Input records:
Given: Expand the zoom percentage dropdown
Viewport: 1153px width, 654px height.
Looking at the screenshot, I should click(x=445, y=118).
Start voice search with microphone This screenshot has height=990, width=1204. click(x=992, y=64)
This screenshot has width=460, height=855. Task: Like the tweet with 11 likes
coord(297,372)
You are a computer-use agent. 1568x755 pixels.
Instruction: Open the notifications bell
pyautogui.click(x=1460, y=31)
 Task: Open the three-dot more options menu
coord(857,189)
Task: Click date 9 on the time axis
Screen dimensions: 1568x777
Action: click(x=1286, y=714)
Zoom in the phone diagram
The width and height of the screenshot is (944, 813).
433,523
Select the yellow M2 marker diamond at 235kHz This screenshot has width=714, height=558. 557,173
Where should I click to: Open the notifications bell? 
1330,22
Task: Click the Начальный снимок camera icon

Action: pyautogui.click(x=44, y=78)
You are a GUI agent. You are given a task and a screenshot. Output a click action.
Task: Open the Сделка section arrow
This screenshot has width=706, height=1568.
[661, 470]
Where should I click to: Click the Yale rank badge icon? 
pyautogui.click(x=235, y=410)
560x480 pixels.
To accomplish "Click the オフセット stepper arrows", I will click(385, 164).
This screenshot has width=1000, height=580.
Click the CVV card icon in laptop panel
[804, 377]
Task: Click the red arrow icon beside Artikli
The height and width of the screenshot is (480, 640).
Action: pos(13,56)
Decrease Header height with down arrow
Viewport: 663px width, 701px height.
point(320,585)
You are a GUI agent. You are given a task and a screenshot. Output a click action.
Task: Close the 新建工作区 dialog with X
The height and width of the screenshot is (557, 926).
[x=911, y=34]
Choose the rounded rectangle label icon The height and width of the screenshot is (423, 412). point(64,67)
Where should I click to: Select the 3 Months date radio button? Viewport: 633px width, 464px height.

Work instructions: State how many lines of the listing above contain the string "notifications", giving the number alone.

Written response: 2